この記事では、Gen AI アプリケーション用の非構造化データ パイプラインを構築する方法について説明します。 非構造化パイプラインは、Retrieval-Augmented 生成 (RAG) アプリケーションに特に役立ちます。
テキスト ファイルや PDF などの非構造化コンテンツを、AI エージェントや他のリトリーバーが照会できるベクター インデックスに変換する方法について説明します。 また、データのチャンク、インデックス作成、解析を最適化するためにパイプラインを実験および調整する方法についても説明します。これにより、パイプラインのトラブルシューティングと実験を行って、より良い結果を得られます。
非構造化データパイプラインノートブック
次のノートブックでは、この記事の情報を実装して非構造化データ パイプラインを作成する方法を示します。

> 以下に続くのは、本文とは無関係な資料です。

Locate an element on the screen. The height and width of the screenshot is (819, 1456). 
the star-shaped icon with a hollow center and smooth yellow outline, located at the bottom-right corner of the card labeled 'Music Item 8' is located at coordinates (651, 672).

Databricks の非構造化データ パイプライン
データ パイプラインの主要なコンポーネント
非構造化データを含む RAG アプリケーションの基盤は、データ パイプラインです。 このパイプラインは、RAG アプリケーションが効果的に使用できる形式で非構造化データをキュレーションおよび準備する役割を担います。
このデータ パイプラインはユース ケースによっては複雑になることがありますが、最初に RAG アプリケーションをビルドするときに考慮する必要がある主要なコンポーネントを次に示します。
- コーパスの構成とインジェスト: 特定のユース ケースに基づいて、適切なデータ ソースとコンテンツを選択します。
- データの前処理: 生データを埋め込みと取得に適したクリーンで一貫性のある形式に変換します。
- チャンク: 解析されたデータをより小さく管理しやすいチャンクに分割し、効率的に取得します。
- 埋め込み: チャンクされたテキスト データを、そのセマンティックな意味をキャプチャする数値ベクター表現に変換します。
- インデックス作成とストレージ: 効率的なベクター インデックスを作成して、検索のパフォーマンスを最適化します。
コーパスの構成と取り込み
RAG アプリケーションは、適切なデータ コーパスなしでユーザー クエリに応答するために必要な情報を取得できません。 正しいデータは、アプリケーションの特定の要件と目標に完全に依存するため、使用可能なデータの微妙な違いを理解するために時間を使う必要があります。 詳細については、 Generative AI アプリの開発者ワークフローに関する記事を参照してください。
たとえば、カスタマー サポート ボットを構築する場合は、次の点を考慮する必要があります。
- ナレッジ ベース ドキュメント
- よく寄せられる質問 (FAQ)
- 製品マニュアルと仕様
- トラブルシューティング ガイド
プロジェクトの最初からドメインの専門家や利害関係者と連携して、データ コーパスの品質とカバレッジを向上させる可能性のある関連コンテンツを特定してキュレーションします。 ユーザーが送信する可能性が高いクエリの種類に関する分析情報を提供し、含める最も重要な情報に優先順位を付けることができます。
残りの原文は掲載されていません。